Abdel Raheem Ali, Alowidah Ibrahim, Soliman Mohamed, Haresy Mefarrih, Almozeni Ali, Althagafi Sultan, Almousa Mohamed, Alturki Mohamed
Department of Urology, Faculty of Medicine, Tanta University, Tanta, Egypt.
Department of Urology, King Saud Medical City, Riyadh, Saudi Arabia.
Afr J Urol. 2020;26(1):75. doi: 10.1186/s12301-020-00085-y. Epub 2020 Nov 25.
COVID-19 pandemic has overwhelmed healthcare systems and limited access to surgical care. Urolithiasis can lead to emergencies and affect renal function during long-term follow-up. Therefore, timely and appropriate treatment is essential.
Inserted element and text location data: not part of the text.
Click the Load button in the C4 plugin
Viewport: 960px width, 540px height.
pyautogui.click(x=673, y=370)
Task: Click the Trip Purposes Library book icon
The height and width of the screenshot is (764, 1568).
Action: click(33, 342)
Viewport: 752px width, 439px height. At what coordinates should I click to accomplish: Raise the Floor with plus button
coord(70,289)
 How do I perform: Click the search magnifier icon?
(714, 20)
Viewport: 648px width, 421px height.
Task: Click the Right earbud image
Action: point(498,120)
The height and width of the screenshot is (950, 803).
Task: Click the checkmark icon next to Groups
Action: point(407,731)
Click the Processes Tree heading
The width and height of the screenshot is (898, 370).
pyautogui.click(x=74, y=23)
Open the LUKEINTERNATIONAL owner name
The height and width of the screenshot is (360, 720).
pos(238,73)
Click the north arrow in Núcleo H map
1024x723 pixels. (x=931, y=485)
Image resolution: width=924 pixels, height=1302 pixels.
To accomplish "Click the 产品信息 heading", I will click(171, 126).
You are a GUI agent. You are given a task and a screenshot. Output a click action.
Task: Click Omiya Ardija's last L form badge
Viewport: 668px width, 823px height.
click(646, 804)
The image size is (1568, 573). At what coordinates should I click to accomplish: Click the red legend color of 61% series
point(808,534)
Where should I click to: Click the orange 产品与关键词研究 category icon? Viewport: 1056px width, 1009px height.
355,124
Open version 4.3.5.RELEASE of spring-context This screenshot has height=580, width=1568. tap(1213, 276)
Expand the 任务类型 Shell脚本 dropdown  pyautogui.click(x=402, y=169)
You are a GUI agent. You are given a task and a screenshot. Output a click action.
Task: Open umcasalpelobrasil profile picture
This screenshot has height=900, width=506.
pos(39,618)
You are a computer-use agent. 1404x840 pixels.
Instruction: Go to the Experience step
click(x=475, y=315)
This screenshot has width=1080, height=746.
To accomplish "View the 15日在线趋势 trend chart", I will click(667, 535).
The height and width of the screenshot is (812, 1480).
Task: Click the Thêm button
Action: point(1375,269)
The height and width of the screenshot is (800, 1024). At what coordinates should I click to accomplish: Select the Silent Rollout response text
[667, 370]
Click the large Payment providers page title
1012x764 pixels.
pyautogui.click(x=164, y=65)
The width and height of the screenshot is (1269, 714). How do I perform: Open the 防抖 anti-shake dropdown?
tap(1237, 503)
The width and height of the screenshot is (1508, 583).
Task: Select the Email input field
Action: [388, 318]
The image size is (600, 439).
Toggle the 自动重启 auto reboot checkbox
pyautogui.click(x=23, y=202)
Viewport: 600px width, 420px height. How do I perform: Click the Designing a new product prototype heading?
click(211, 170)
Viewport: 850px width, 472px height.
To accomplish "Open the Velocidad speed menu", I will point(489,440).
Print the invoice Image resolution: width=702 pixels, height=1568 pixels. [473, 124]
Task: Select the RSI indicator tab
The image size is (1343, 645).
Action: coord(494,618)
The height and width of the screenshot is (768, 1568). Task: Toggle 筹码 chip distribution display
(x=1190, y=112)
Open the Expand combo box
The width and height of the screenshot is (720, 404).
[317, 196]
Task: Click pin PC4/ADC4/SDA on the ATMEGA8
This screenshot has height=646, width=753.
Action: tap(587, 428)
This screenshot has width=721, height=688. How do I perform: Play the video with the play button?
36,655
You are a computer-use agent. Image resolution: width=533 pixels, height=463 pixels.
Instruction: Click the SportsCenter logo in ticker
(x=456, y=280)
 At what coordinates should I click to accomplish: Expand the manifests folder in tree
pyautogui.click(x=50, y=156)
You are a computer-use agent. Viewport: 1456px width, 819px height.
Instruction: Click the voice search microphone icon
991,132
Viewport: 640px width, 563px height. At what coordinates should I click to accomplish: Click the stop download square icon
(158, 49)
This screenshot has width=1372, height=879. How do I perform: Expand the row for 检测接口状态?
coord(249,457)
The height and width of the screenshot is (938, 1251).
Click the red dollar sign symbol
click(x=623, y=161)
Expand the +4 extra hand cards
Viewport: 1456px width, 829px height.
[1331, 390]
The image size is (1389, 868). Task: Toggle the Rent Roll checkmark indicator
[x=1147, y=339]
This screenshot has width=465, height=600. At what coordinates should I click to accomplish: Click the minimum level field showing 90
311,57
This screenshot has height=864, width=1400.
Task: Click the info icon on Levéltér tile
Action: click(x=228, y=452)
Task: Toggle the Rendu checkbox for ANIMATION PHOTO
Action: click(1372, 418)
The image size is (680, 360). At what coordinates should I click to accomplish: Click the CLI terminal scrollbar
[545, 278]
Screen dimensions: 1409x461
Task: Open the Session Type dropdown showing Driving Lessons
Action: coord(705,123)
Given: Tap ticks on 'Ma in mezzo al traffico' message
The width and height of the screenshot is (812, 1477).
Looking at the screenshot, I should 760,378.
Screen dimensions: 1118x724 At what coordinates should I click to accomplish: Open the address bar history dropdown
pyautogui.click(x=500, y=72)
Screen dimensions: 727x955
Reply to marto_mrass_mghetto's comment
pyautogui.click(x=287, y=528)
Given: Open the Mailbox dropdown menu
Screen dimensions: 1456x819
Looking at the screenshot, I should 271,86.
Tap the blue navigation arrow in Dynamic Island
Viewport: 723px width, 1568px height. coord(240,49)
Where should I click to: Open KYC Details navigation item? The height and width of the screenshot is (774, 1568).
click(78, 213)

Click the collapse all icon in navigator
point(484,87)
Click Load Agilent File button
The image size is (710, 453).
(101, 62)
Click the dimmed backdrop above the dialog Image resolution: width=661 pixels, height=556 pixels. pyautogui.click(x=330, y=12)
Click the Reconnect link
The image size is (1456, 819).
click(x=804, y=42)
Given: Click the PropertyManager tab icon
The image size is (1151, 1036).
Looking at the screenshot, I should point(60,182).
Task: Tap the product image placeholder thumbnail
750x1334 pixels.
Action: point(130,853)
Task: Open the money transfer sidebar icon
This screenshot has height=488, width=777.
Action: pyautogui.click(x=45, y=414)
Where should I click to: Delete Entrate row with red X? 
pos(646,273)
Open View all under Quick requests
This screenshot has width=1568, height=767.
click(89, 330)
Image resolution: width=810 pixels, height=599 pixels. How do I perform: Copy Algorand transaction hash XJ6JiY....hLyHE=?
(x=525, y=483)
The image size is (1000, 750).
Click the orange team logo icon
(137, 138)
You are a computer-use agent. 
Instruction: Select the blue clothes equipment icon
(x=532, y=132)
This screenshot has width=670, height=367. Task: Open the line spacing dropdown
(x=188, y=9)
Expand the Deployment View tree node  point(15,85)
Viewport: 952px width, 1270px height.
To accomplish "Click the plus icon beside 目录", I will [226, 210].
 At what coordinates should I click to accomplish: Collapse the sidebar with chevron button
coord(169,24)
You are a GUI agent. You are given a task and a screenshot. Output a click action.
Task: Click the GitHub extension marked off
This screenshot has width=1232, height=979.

This is a non-systematic review of the recently published recommendations regarding urolithiasis treatment options during COVID-19. Fourteen publications were the basis of our review. Regarding anesthesia methods, the optimal methods are still unknown. During COVID-19, most of the endo-urologists changed their routine clinical practice and elective surgical treatment approaches. Despite decreasing number of emergency visits and admissions for stone disease, patients tend to have leukocytosis, higher creatinine levels, increased grade 3 and 4 hydronephrosis, and higher incidence of complications compared to non-COVID-19 time. Several alarming indications if present, intervention should be performed within 24 h to prevent irreversible kidney damage, disease progression, or even death. Some endo-urologists prefer definitive stone treatment over temporarily drainage to reduce the number of emergency room visits and hospital admissions, except if infection is present or staged treatment is planned. Several clinical scenarios of non-emergency and non-urgent urinary stones are present; thus, endo-urologists should appropriately weigh patient's risk and surgery benefit to decide to the proper intervention time. If risks outweighed benefits to the patient, postpone the surgery. Renal colic should be managed with medical expulsive therapy and proper pain control with close follow-up just in case it becomes an emergency. Indwelling JJ stent removal or exchange is a matter of debate; some endo-urologists recommend removing, while others recommend postponing.
Treatment options for urinary stones have markedly changed during COVID-19 pandemic. The optimal anesthesia methods are still unknown. Emergency intervention is a must if any alarming indications exist. Emergency cases tend to have higher incidence of complications compared to non-COVID-19 time. For non-emergency and non-urgent urolithiasis, endo-urologists should make judicious treatment decision to prioritize urolithiasis treatment, and they should weigh benefits and risks before surgery.
新冠疫情使医疗系统不堪重负,限制了手术治疗的可及性。尿石症可导致急症,并在长期随访中影响肾功能。因此,及时且恰当的治疗至关重要。
这是一项对近期发表的关于新冠疫情期间尿石症治疗方案建议的非系统性综述。我们的综述以14篇出版物为基础。关于麻醉方法,最佳方法仍不明确。在新冠疫情期间,大多数腔内泌尿外科医生改变了他们的常规临床实践和择期手术治疗方法。尽管结石病的急诊就诊和住院人数减少,但与非新冠疫情时期相比,患者往往出现白细胞增多、肌酐水平升高、3级和4级肾积水增加以及并发症发生率更高的情况。如果出现一些警示指征,应在24小时内进行干预,以防止不可逆转的肾损伤、疾病进展甚至死亡。一些腔内泌尿外科医生更倾向于进行确定性结石治疗而非临时引流,以减少急诊室就诊和住院人数,除非存在感染或计划进行分期治疗。存在几种非急诊和非紧急尿路结石的临床情况;因此,腔内泌尿外科医生应适当权衡患者的风险和手术益处,以决定合适的干预时间。如果对患者而言风险大于益处,则推迟手术。肾绞痛应采用药物排石治疗和适当的疼痛控制,并密切随访以防其转变为急症。留置双J管的取出或更换存在争议;一些腔内泌尿外科医生建议取出,而另一些则建议推迟。
在新冠疫情期间,尿路结石的治疗方案发生了显著变化。最佳麻醉方法仍不明确。如果存在任何警示指征,必须进行紧急干预。与非新冠疫情时期相比,急诊病例的并发症发生率往往更高。对于非急诊和非紧急尿石症,腔内泌尿外科医生应做出明智的治疗决策,优先考虑尿石症治疗,并在手术前权衡益处和风险。